Amsterdam , like Enduring Love , is written against the template of a thriller; and like all McEwan’s work it has a superb readability. It is also very funny, the final macabre scene, which takes place in Amsterdam, especially so. If there is a weakness it lies in an over-determined, schematic structure - perhaps inevitable in such a short, driven work. Why, for instance, must Linley witness a rape as soon as he visits the Lakes? The event does not emerge organically but seems entirely a function of plot: once Linley leaves London you expect something sinister to happen and sure enough it does. I have walked in the Lakes on countless occasions, yet the most frightening thing I have ever seen was the reflection of my own orange kagoule in a fast-moving stream.
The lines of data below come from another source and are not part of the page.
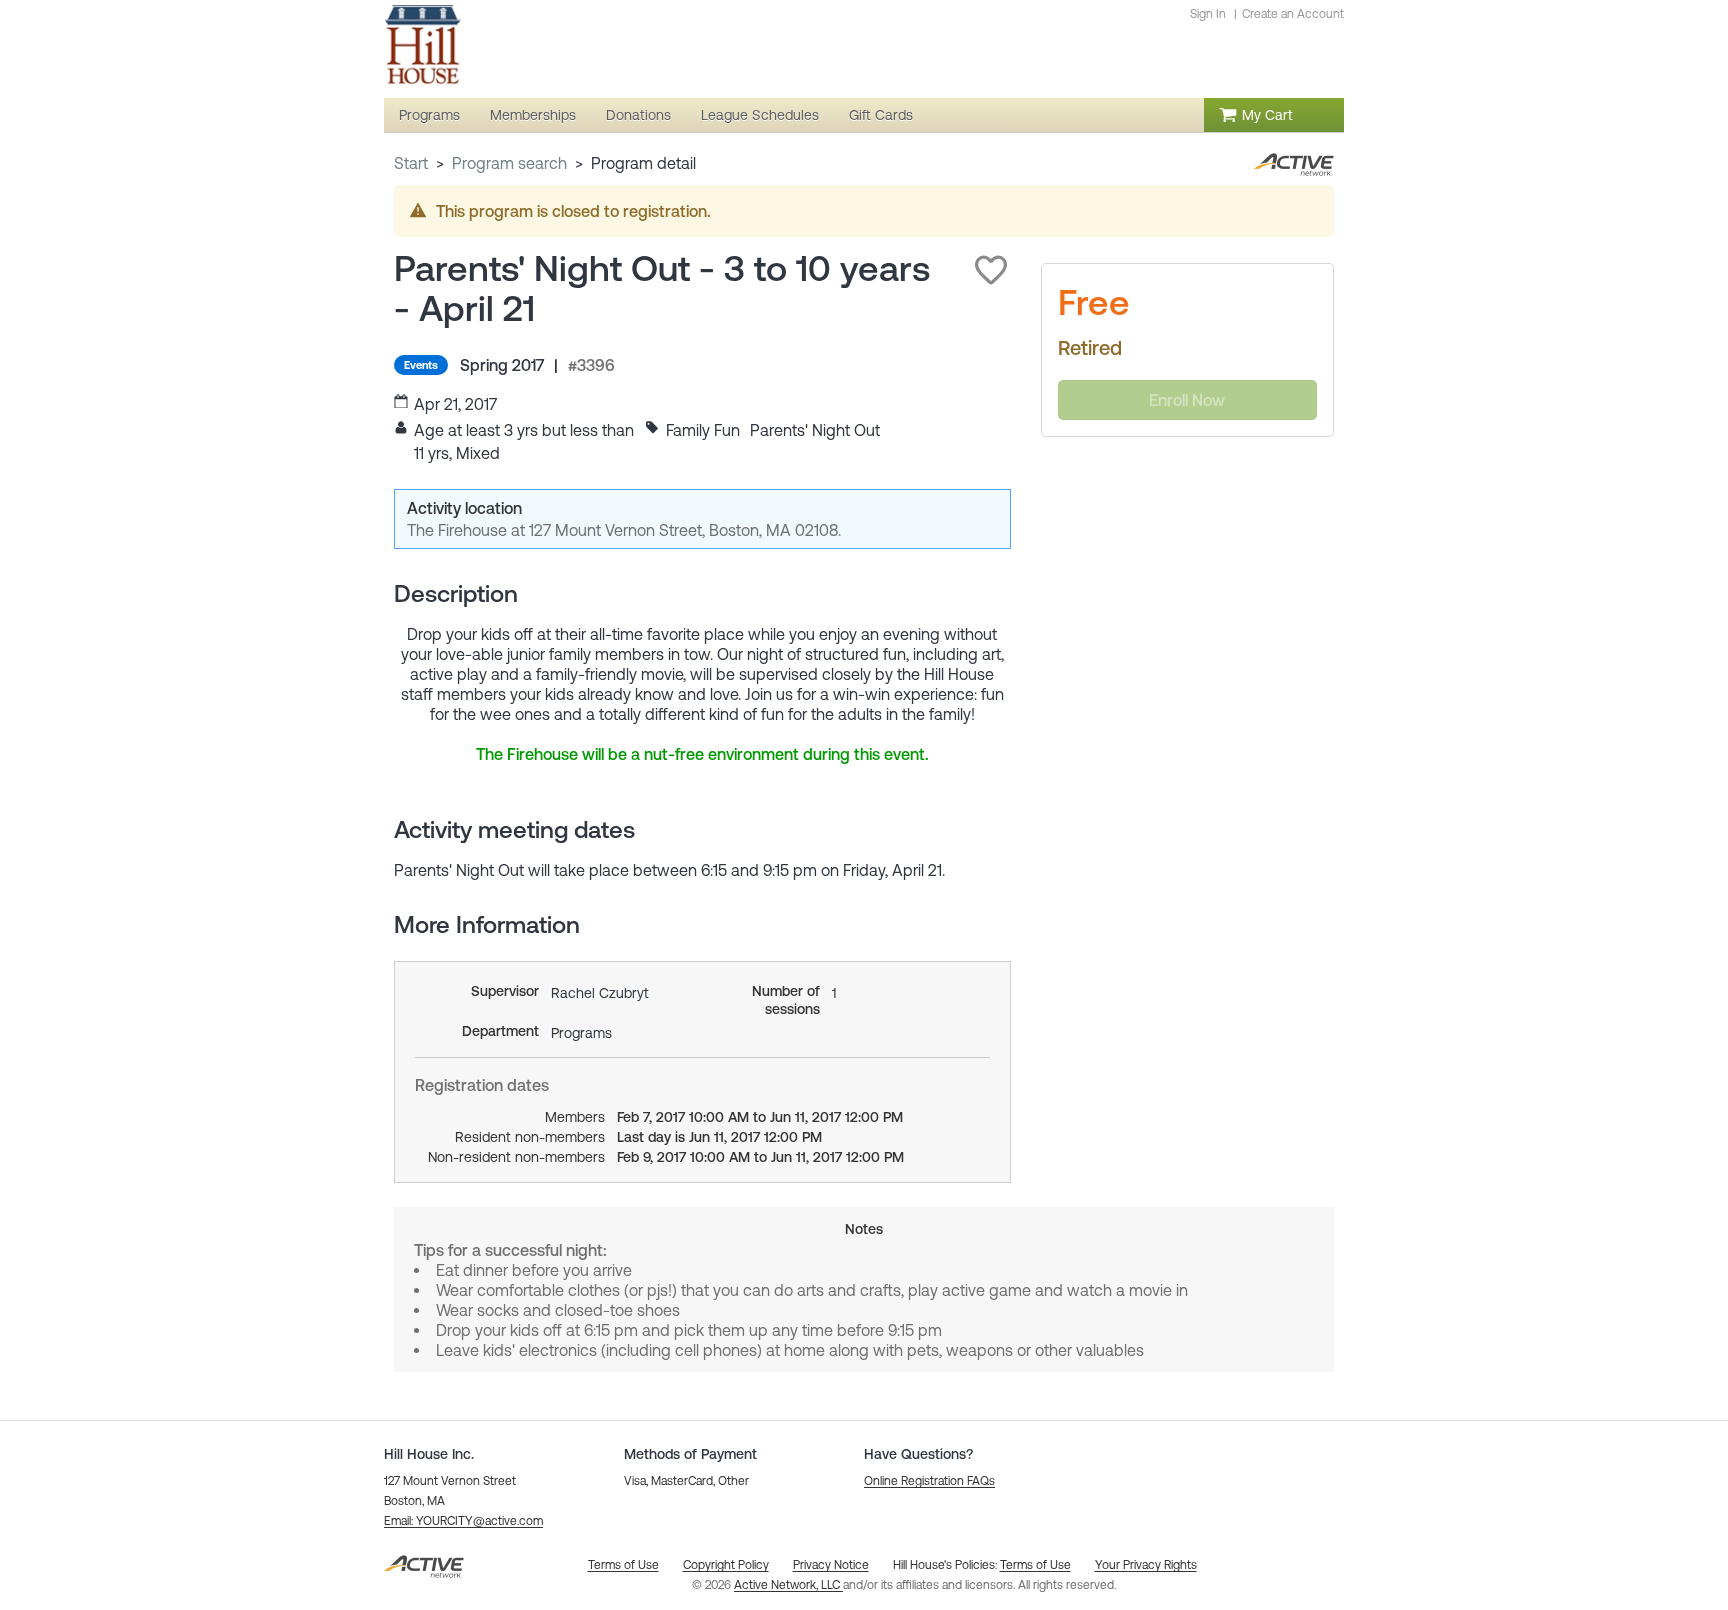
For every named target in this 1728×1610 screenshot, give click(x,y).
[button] (991, 270)
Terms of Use (1035, 1565)
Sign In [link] (1208, 14)
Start (411, 163)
Still, McEwan writes well about newspaper offices (unlike, say, Julian Barnes whose new novel, England, England , full of worthless hacks, seldom rises above heavy-handed caricature). He understands how the proprietorial pressure to impress not just readers but also your peers - by being, in short, first with interviews and stories - compromises and demeans editors, forcing them into morally duplicitous situations. He writes, too, with acute psychological insight about adult friendship, about how so many of us are, like Clive Linley, no more than monoliths of motive: absorbed in our own petty quests for self-fulfilment, quests which can render old friendships as dust.

Ian McEwan is a miniaturist: he shrinks where others enlarge. His work is at its best when at its shortest, when his imaginative brio is most tightly concentrated. His first collection of stories, First Love, Last Rites (1975), had a gruesome originality: experimental work about murder, molestation and incest, stories about lonely sadists, paedophiles and castration. Re-reading these stories you are struck not so much by the content as by the authenticity of the narrative voice. From the start McEwan had his own voice, his own a skewed signature. His mature work may lack the urgency and verbal exuberance of First Love, Last Rites , but his voice and plain, staccato style remain absolutely characteristic. And he still retains a capacity for aesthetic surprise. It is hard to think of a more impressive opening to a novel than the first chapter of Enduring Love , where the chance meeting of two men at the scene of an accident prefigures disasters.

What impresses, in the end, is McEwan’s willingness to grapple with modernity. There is very little about the modern world that does not interest him, from science to politics to musicology. Yet the demand of writing about the way we live today is freighted with difficulty, perhaps because we are so conscious of the world around us changing. No sooner have we attempted to represent our contemporary experience than the picture has altered.

Yet McEwan, almost alone among modern British writers, continues to dissect contemporary morality with the ruthlessness of a child pulling the wings off a butterfly. He knows exactly what he wants to say and how to say it. There are not many writers of whom that is true.